Taken separately, both stories of the book seem interesting and compelling. However, I find that the story of indigenous ontologies and their contribution to world order transformation falls short. Stewart-Harawira introduces the content of her essentialist indigenous ontology in the first chapter of the book and only returns to it in chapter six, where she addresses the incorporation of New Zealand’s indigenous peoples into the state. This is one of the few places in the book where the reader is getting an idea about what she means by the potential of indigenous knowledges as means to resistance and transformation: here, she emphasizes the role of Maori education initiatives and collectively based political and social organizations (p. 199; see also p. 81). Overall, it seems that she is arguing for “the articulation of indigenous histories and cultural and social values as unique characteristics” as critical strategies for transformation (p. 139). Nevertheless, an answer to the question of how local indigenous ontologies favoring holism and balance are supposed to dismantle the “hierarchically driven political frameworks of exclusion” and develop “genuinely cooperative and inclusive frameworks that promote the ‘greatest good for all people’” remains missing.  

Possible discussion questions:

1. What do you think is the purpose of the book? In her conclusion, Stewart-Harawira states that she “endeavoured to trace the development of world order, the impact on indigenous peoples and the reciprocal relationship of indigenous peoples to and within the world system” (p. 238). According to my interpretation her book fulfills the promise of the first two but not the last. Do you agree?
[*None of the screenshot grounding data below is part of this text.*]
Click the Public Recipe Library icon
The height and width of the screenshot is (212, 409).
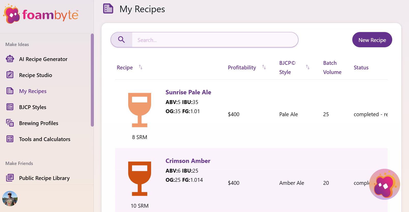click(x=10, y=178)
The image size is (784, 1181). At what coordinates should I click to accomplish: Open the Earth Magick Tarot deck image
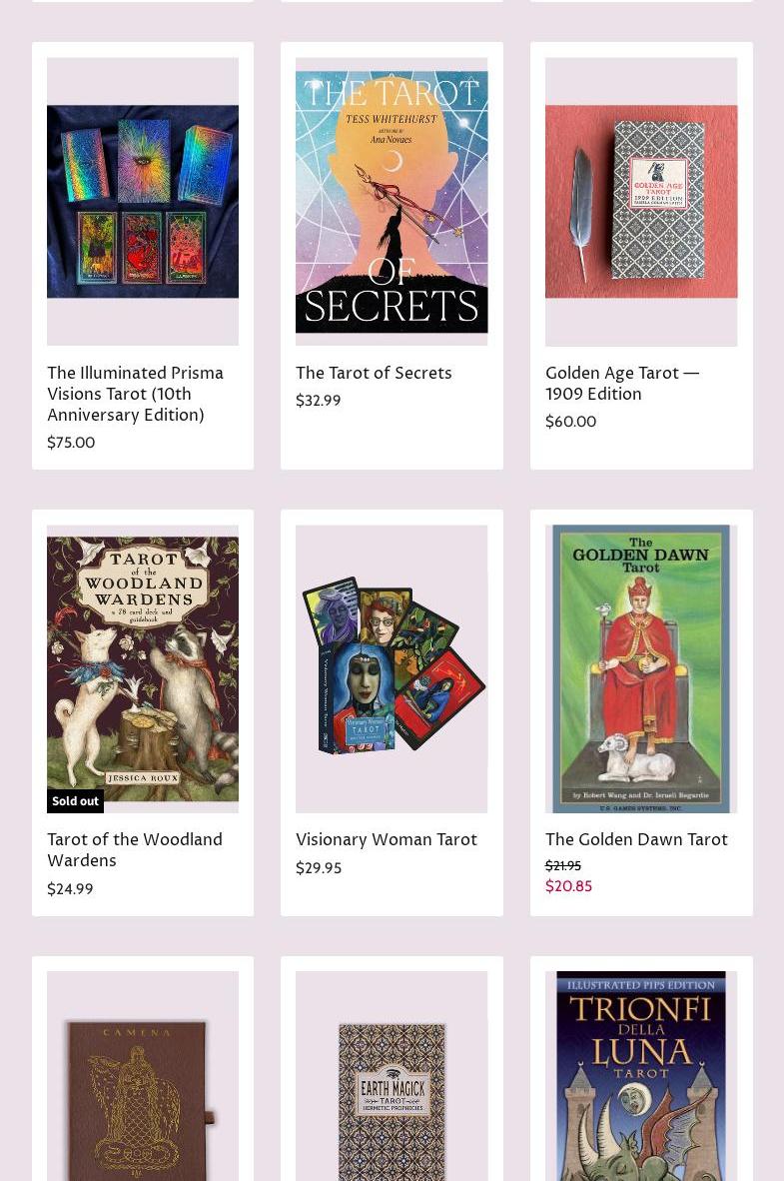click(392, 1076)
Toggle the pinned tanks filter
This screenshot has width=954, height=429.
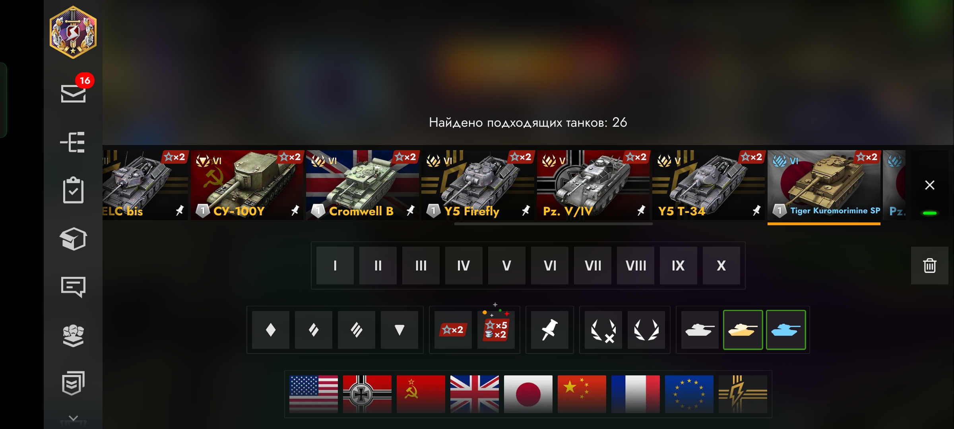pyautogui.click(x=550, y=330)
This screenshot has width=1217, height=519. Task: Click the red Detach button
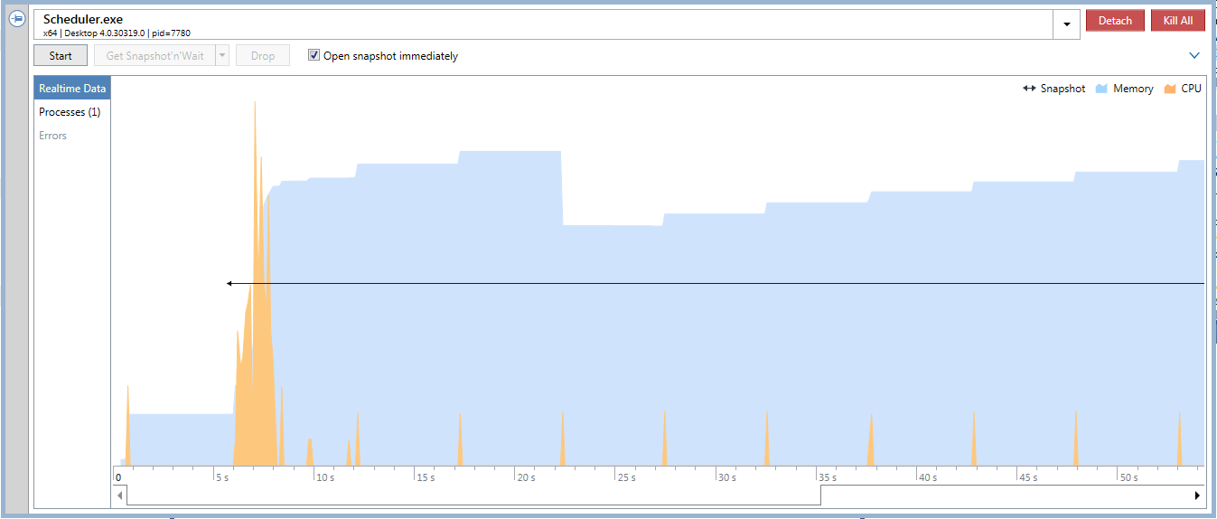[1115, 21]
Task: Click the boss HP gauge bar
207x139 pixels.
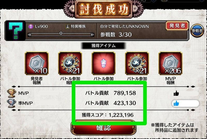Action: [61, 35]
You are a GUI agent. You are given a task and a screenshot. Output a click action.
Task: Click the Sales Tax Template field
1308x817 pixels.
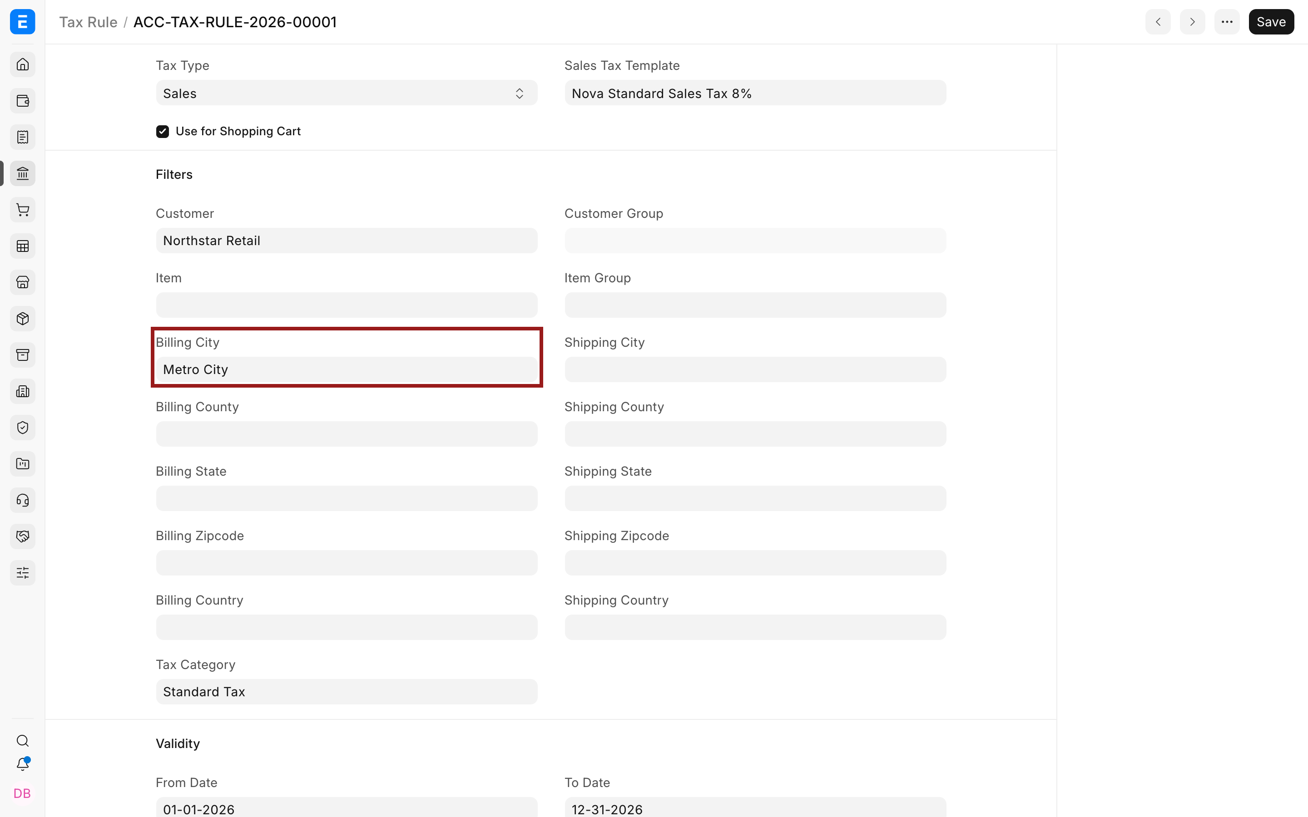coord(755,93)
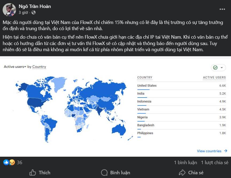Click the arrow next to View countries

(x=226, y=151)
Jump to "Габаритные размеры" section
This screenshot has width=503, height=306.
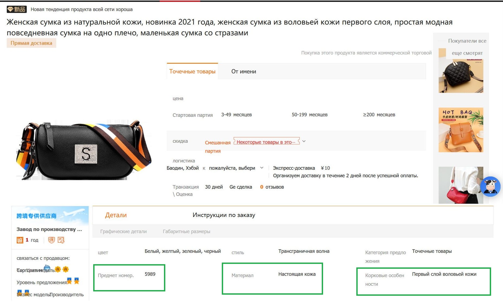[186, 232]
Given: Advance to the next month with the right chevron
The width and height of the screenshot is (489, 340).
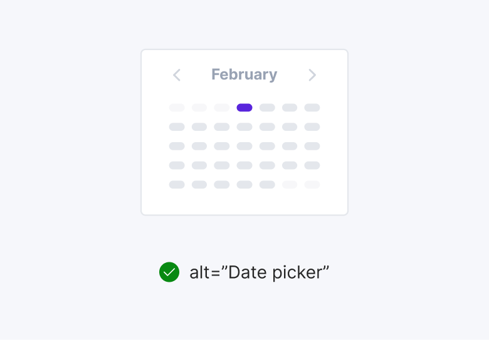Looking at the screenshot, I should [x=312, y=75].
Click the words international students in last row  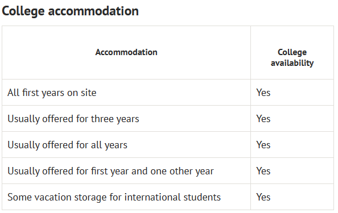click(172, 197)
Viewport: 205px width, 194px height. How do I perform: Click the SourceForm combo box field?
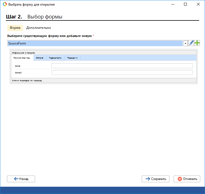[x=95, y=43]

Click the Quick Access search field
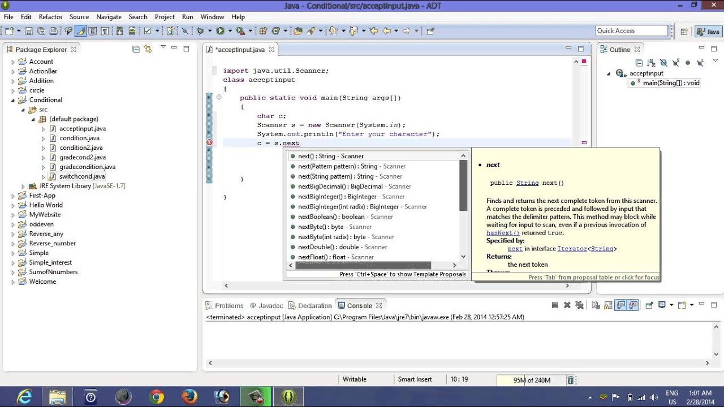(x=632, y=31)
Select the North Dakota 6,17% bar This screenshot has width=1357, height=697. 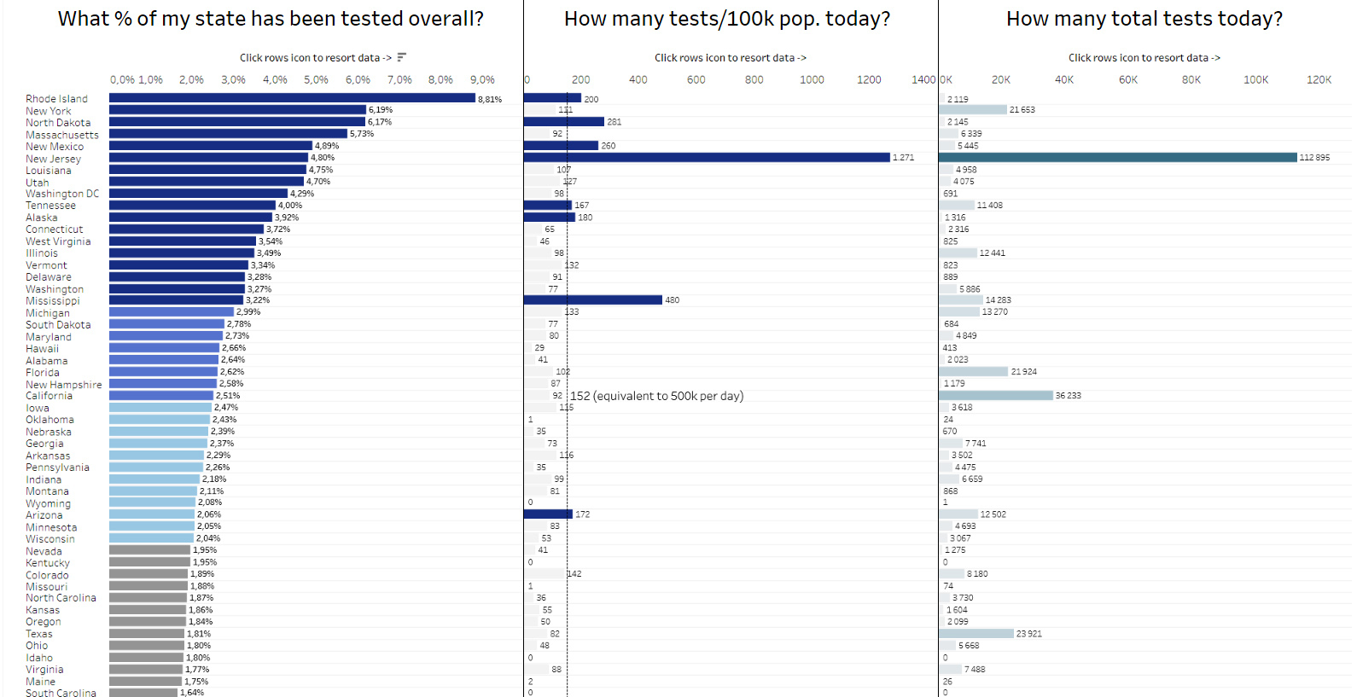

2. Where is the resistance and how can it lead to transformation? I found Stewart-Harawira’s account of the development of human rights law (particularly the right to self-determination) one of the most surprising narratives of the book (chapter 4). Even though she argues that the endeavor has been largely unsuccessful, she also posits that human rights treaties provided indigenous people with a forum for participation and the pursuit of justice (p. 126). What about the claim that the human rights regime (and the subsequent humanitarian interventions) are nothing else than a continuation of Western colonialization? Stewart-Harawira addresses the issue of military interventions as means to gain access to resources. Not, however, in this context. If hegemonic institutions and laws do not provide any access, how can indigenous peoples use their indigenous ontologies as means for state and systemic transformation?

3. What is the role of crisis in Stewart-Harawira’s story? Is it necessary for transformation?